Book Review

As it was: The Memoirs of Fred Trueman - Fred Trueman

Frank Keating
Frank Keating reviews FS Trueman's latest offering

Fiery? No, misunderstood



As it was: The Memoirs of Fred Trueman, by Fred Trueman, published by Macmillan, is available in hardback from Cricshop © Macmillan
As you would expect, our one and only FST begins at a snorting gallop off his longer run: "I have always been honest, upfront and forthright. I see things for what they are and tell it the way it was. Such an attitude has not always been to the benefit of yours truly ... [this book] is an opportunity to put the record straight, to denounce the lies and the half-truths and reveal the myriad untold stories, all true, that have made me who I am."

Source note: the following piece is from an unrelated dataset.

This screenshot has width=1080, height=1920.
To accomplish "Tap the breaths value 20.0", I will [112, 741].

Mercifully, this memoir does not wholly live up to such a cornily tub-thumping opening spell. In fact, it is an honest to goodness old-fashioned read, even un-put-downably compelling for us of a certain generation.

No other genuinely fast bowler will ever take more first-class wickets than Fred's 2,304. Test matches began in 1876 and it was all of 88 years before a bowler of any type posted what we considered in 1964 to be an incredible 300 Test wickets. And as he says (and he was right) it should have been 400 if the selectors hadn't been vengeful class-ridden ninnies: "Some of them did not like my forthright attitude, which they misinterpreted as being `bolshy'. Rather than pick the best 11 players for the job, the selection committee would often choose someone because he was, in their eyes, a gentleman and a decent chap."

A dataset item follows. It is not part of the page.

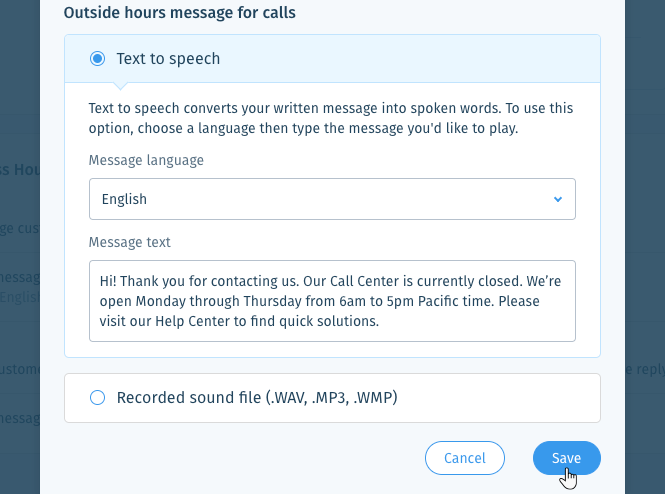Click the empty area of Recorded sound file card

coord(496,398)
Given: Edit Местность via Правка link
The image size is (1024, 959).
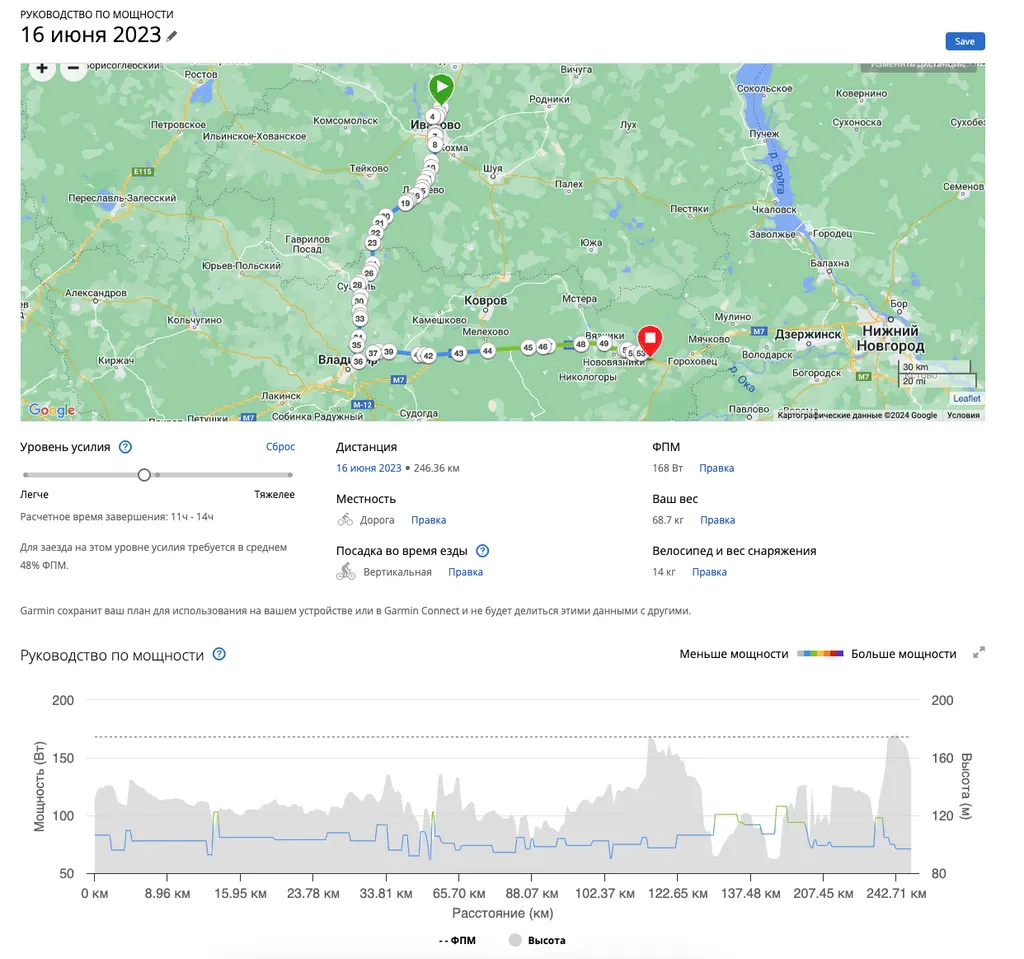Looking at the screenshot, I should click(429, 520).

When he did get picked for the occasional MCC tour, his Marylebone managers were none too clever either. For instance, in Australia in 1958-59 Freddie Brown was "a snob, bad-mannered, ignorant, and a bigot".

After retirement from cricket in 1968 there was a lonely, chilling, and telling disillusion till he was rescued by a saintly smasher of a second wife Veronica (he is authentically candid and touching here on both his marriages). Trueman had been longtime (43 years) a-spade's-a-spade Sunday columnist on the People and began his 27-year span of increasingly dark Heathcliff mutterings on Test Match Special in 1974, ever more bewildered by "what's going off down there". There were also cabaret clubs and after-dinner speeches ... and thus the one-time athlete of heroic grandeur and craft-versed skill was seen (by many, anyway) as a bit of a joke, a throwback reactionary, a living caricature almost and, certainly, that personification of the unmitigated bore, the Professional Yorkie.

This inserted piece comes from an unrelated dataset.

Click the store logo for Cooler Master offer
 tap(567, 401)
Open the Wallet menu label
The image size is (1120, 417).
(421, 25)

With this new book, the old boy (74 this winter) brusquely clears up all such slanders. He has been extremely well served by his collaborator and friend Les Scott, an experienced sportsman's "ghost" who writes excellently - there is a particularly rich, graphic essay on Fred's unforgettable first Test (India 0 for 4, Trueman 3 for 0) at Headingley in 1952. Good, seriously considered and valuable stuff, too, on present-day techniques at either end of the 22 yards and, to take his sweater and sign off, a nicely typical FST glossary of modern cricketing terms, including:

Allrounder - Player who is average at more things than the average player. Spinner - Slow medium-pacer with short run-up. True character of the game - Wears an earring. Nice one, Sir Frederick, nice one, son.